Ne peut m’exterminer

Si tu en tues une

Une autre vient prendre sa place

Tel une mouche, l’inconscient de ces enfants s’est posé sur le potage de l’institution pour l’agacer. Comme l’affirme Ph. Lacadée, l’institution a encore beaucoup à travailler pour être à la hauteur des jeunes et des enfants auxquels elle s’adresse. Indépendamment du travail de chacun, les « adoptables » ont été soumis à une rupture brutale de plus, lorsqu’ils furent brusquement retirés de leurs analyses individuelles. Ceci était justifié par le manque d’infrastructure, qui rendait impossible leur déplacement au cabinet, et de surcroît par l’urgence de l’adoption. Les frères furent acheminés vers une psychothérapie comportementale. Ana fut remise à la psychiatrie. Considérant comme un passage à l’acte le geste d’Ana de monter sur le muret du terrain de sport en hurlant des gros mots et des « Je veux ma mère », l’institution fabriquait à son tour son propre passage à l’acte en acheminant Ana vers la psychiatrie.

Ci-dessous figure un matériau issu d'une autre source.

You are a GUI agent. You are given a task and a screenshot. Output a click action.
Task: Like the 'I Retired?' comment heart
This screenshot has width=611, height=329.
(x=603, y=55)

Une seconde rupture qui a fait taire Ana. Comme Max (Le Feuilleton n°13), elle fut victime d’un diagnostic psychiatrique à son insu. Dopée par des antidépresseurs, serait-elle plus à même de répondre à l’urgence de l’adoption internationale ? Chacune ayant vieilli à sa manière, en quittant l’analyste en répétant « Je veux ma mère », Ana sortait comme Zazie entrait en scène, en répétant : « Je veux voir le métro. » « Chacun sa route, chacun son chemin », chantait Tonton David…

Traduction : Carim Azeddine

1. Raul Seixas : pour écouter Gita et Mosca da Sopa : www.youtube ; http://letras.terra.com.br/raul-seixas/48312/

2. Clínica Lacaniana de Atendimento e Pesquisa em Psicanálise - São Paulo, Brésil.

3. « tia » et « tio » sont les termes communément utilisés par les enfants pour s’adresser aux instituteurs. Les enfants de rue les emploient pour s’adresser aux adultes en général (ndt).